Overnight on Friday, the US carried out airstrikes across Venezuela, with explosions rocking the capital, Caracas, before dawn. Shortly afterwards, Donald Trump announced that US forces had captured the Venezuelan president, Nicolás Maduro, and his wife, Cilia Flores, and flown them out of the country.
The US attorney general, Pam Bondi, said they would face trial in New York on charges of involvement in narco-terrorism. A fresh indictment was issued on Saturday.
Trump later posted a picture on his Truth Social platform with the caption “Nicolas Maduro on board the USS Iwo Jima”.

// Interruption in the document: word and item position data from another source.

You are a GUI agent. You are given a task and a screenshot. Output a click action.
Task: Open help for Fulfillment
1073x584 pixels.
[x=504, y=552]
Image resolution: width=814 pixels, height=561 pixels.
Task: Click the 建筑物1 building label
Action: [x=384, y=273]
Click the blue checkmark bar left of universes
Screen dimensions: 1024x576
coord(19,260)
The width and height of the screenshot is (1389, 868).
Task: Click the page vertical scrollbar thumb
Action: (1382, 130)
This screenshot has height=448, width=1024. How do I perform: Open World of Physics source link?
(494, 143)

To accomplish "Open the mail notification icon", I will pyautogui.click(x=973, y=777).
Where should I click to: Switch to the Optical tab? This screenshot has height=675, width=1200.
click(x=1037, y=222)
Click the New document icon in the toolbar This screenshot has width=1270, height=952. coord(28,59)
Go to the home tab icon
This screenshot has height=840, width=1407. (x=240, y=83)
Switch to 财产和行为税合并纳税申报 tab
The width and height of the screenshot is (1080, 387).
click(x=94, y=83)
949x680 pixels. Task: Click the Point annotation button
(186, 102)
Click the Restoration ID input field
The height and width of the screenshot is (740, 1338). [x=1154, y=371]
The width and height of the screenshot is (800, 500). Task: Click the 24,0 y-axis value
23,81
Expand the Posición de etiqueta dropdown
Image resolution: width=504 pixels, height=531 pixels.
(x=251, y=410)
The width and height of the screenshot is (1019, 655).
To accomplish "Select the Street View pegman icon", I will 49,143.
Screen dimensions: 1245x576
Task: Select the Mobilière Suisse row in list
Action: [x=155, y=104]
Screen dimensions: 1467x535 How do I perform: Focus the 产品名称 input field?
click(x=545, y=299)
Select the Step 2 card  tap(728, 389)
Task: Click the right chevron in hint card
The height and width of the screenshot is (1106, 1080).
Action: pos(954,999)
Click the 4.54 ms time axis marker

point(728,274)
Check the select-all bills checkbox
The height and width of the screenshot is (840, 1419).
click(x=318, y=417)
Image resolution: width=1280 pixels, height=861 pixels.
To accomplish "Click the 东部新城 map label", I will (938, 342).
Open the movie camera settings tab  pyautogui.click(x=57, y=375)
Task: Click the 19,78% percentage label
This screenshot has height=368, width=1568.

The stunning attack and unprecedented capture of a sitting president follow months of an intense US pressure campaign against Venezuela. Since September, the US navy has amassed a huge fleet off the Venezuelan coast and carried out airstrikes against alleged drug-trafficking boats in the Caribbean and the Pacific and seized Venezuelan oil tankers. At least 110 people have been killed in the strikes on boats, which human rights groups say could amount to war crimes.
It was the largest, most direct US action in Latin America since the 1989 Panama invasion. The lightning operation stunned the international community, allies and adversaries of the US alike, which were taken aback by the brazen interference in a foreign country.

At a Mar-a-Lago news conference, Trump said that the US would “run the country” until a leadership transition can take place, and that US oil companies would go into Venezuela, bragging that “no nation in the world could achieve what America achieved”.
The bombardment of Venezuela and the capture of Maduro is a serious and dramatic escalation of the US campaign. The future of Venezuela’s ruling regime remains uncertain. Despite Trump’s statements that the US will decide the fate of the country, the Venezuelan military appears to remain in control of the country and its military assets.